Numerox is a Numerai tournament toolbox written in Python.
All you have to do is create a model. Take a look at model.py for examples.
Once you have a model numerox will do the rest. First download the Numerai dataset and then load it:
>>> import numerox as nx
>>> nx.download('numerai_dataset.zip')
>>> data = nx.load_zip('numerai_dataset.zip')
>>> data
rows 637184
era 133, [era1, eraX]
x 50, min 0.0000, mean 0.5025, max 1.0000
y mean 0.499924, fraction missing 0.3095
Let's use the logistic regression model in numerox to run 5-fold cross validation on the training data:
>>> model = nx.logistic()
>>> prediction = nx.backtest(model, data, verbosity=1)
logistic(inverse_l2=0.0001)
logloss auc acc ystd stats
mean 0.692885 0.5165 0.5116 0.0056 region train
std 0.000536 0.0281 0.0215 0.0003 eras 120
min 0.691360 0.4478 0.4540 0.0050 sharpe 0.488866
max 0.694202 0.5944 0.5636 0.0061 consis 0.691667
OK, results are good enough for a demo so let's make a submission file for the tournament.
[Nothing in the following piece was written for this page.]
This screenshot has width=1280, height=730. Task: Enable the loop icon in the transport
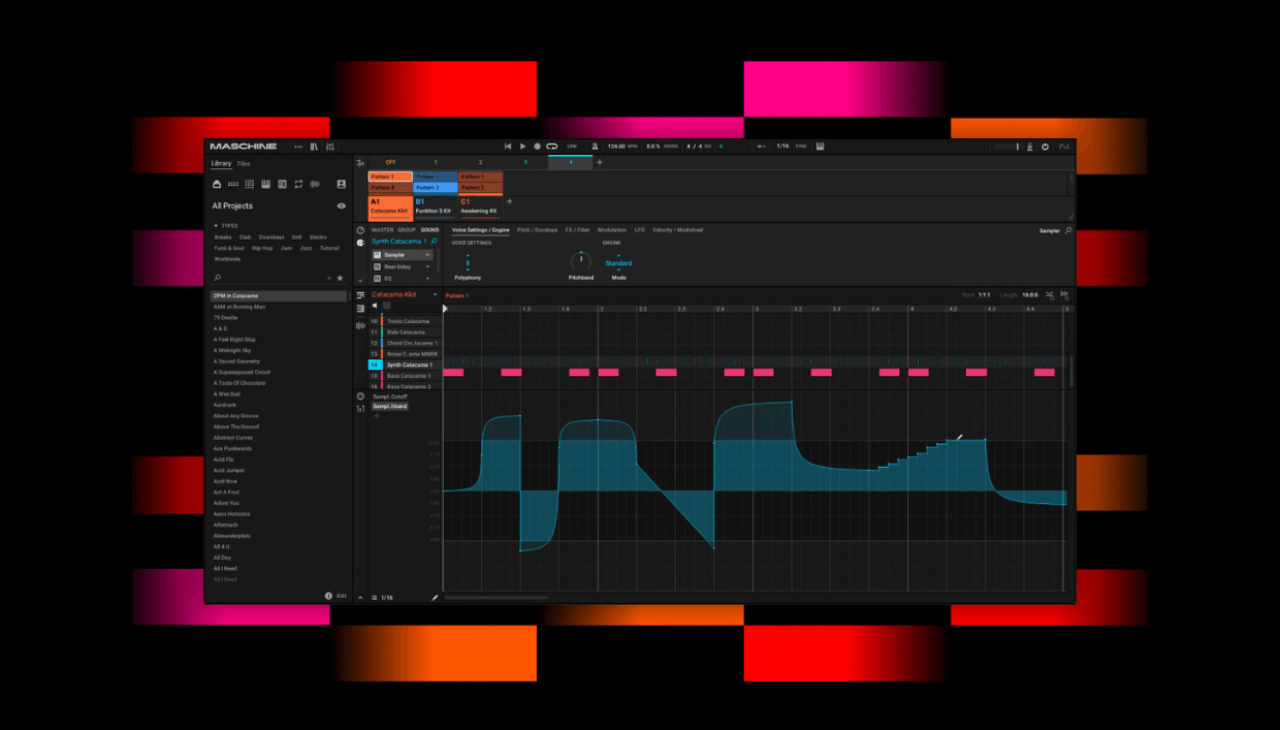point(552,146)
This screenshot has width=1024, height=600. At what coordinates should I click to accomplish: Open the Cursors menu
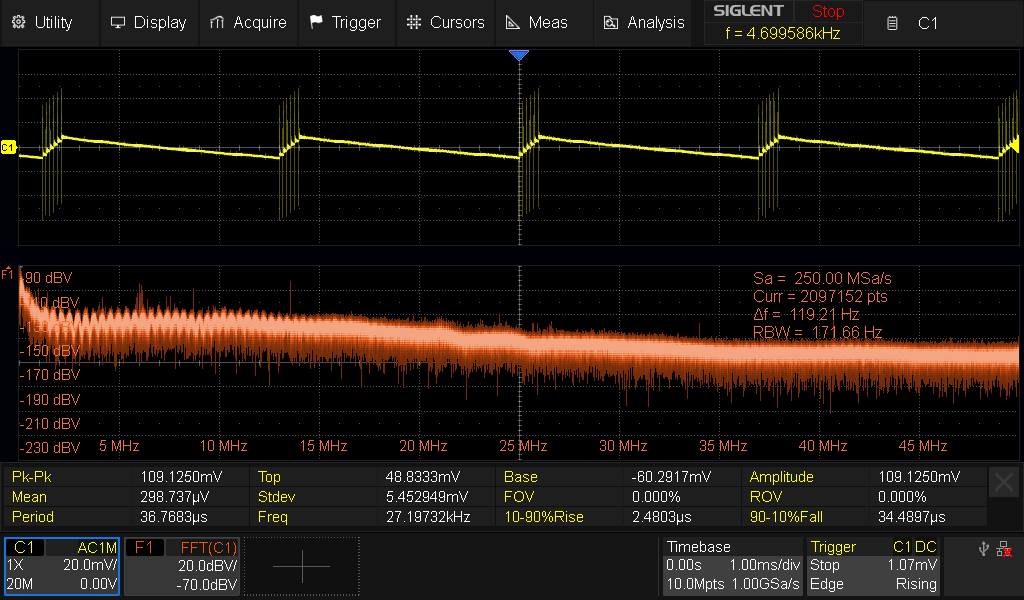445,22
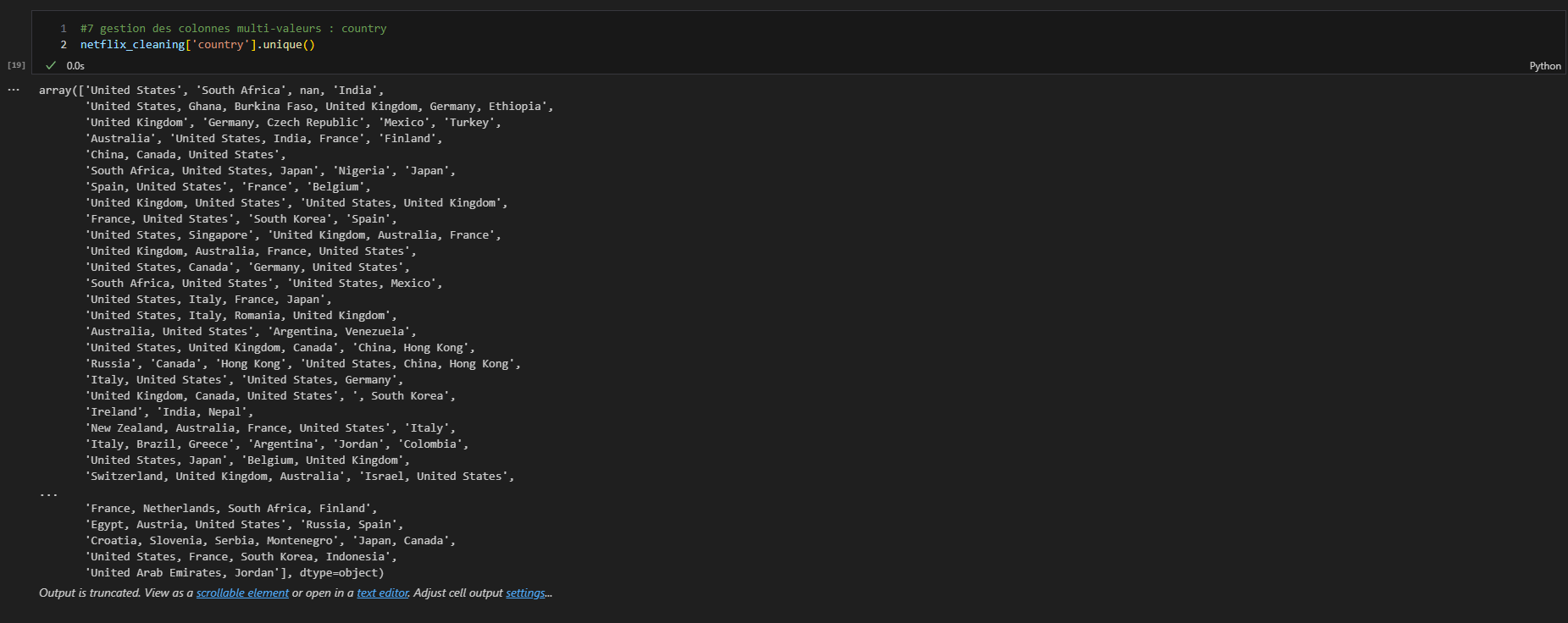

We will fit the model on the train data and make our predictions for the tournament data:
>>> prediction = nx.production(model, data, verbosity=1)
logistic(inverse_l2=0.0001)
logloss auc acc ystd stats
mean 0.692808 0.5194 0.5142 0.0063 region validation
std 0.000375 0.0168 0.0137 0.0001 eras 12
min 0.691961 0.4903 0.4925 0.0062 sharpe 0.903277
max 0.693460 0.5553 0.5342 0.0064 consis 0.916667
Let's upload our predictions to enter the tournament:
>>> prediction.to_csv('logistic.csv') # 6 decimal places by default
>>> upload_id, status = nx.upload('logistic.csv', public_id, secret_key)
metric value minutes
concordance True 0.0898
consistency 91.6667 0.0898
originality False 0.1783
validation_logloss 0.6928 0.1783
controlling capital False 0.1783
Have a look at the examples.
Install with pip:
$ pip install numerox
After you have installed numerox, run the unit tests (please report any failures):
>>> import numerox as nx
>>> nx.test()
Requirements: python, setuptools, numpy, pandas, pytables, sklearn, numerapi, requests, nose.
- Let's chat
- See examples
- Check what's new
- Report bugs
Thank you Numerai for funding the development of Numerox.
Numerox is distributed under the the GPL v3+. See LICENSE file for details. Where indicated by code comments parts of NumPy and SciPy are included in numerox. Their licenses appear in the licenses directory.